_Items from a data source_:
★ ★ ★ ★ ★ ★ ★

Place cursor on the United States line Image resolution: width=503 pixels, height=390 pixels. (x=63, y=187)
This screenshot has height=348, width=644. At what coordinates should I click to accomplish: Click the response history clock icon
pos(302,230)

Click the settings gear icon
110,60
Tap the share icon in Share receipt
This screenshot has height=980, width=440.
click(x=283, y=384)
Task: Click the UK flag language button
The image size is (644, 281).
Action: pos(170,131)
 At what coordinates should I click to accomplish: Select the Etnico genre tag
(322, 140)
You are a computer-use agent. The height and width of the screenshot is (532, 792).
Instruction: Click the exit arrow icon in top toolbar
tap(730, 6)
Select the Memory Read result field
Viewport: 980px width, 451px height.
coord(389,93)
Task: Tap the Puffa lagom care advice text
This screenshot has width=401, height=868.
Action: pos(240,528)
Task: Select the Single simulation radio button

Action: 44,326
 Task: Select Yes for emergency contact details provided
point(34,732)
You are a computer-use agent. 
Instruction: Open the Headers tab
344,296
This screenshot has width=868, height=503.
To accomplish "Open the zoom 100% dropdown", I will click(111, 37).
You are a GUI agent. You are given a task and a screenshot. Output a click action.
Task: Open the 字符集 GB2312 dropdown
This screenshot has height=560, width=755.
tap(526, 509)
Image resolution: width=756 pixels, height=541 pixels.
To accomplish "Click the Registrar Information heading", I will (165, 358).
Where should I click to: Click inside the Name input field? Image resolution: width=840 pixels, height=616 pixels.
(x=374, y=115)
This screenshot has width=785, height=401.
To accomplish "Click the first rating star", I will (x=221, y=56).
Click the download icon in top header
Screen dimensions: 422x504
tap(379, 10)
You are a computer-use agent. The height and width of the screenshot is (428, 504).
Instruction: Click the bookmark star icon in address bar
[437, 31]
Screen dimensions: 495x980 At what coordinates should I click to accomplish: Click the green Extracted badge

★ ★ ★ ★ ★ ★ ★

_What this task involves_: The answer must consist of each line from the data that includes the string "dropdown".

_Your solution_:
To accomplish "Open the zoom 100% dropdown", I will click(111, 37).
Task: Open the 字符集 GB2312 dropdown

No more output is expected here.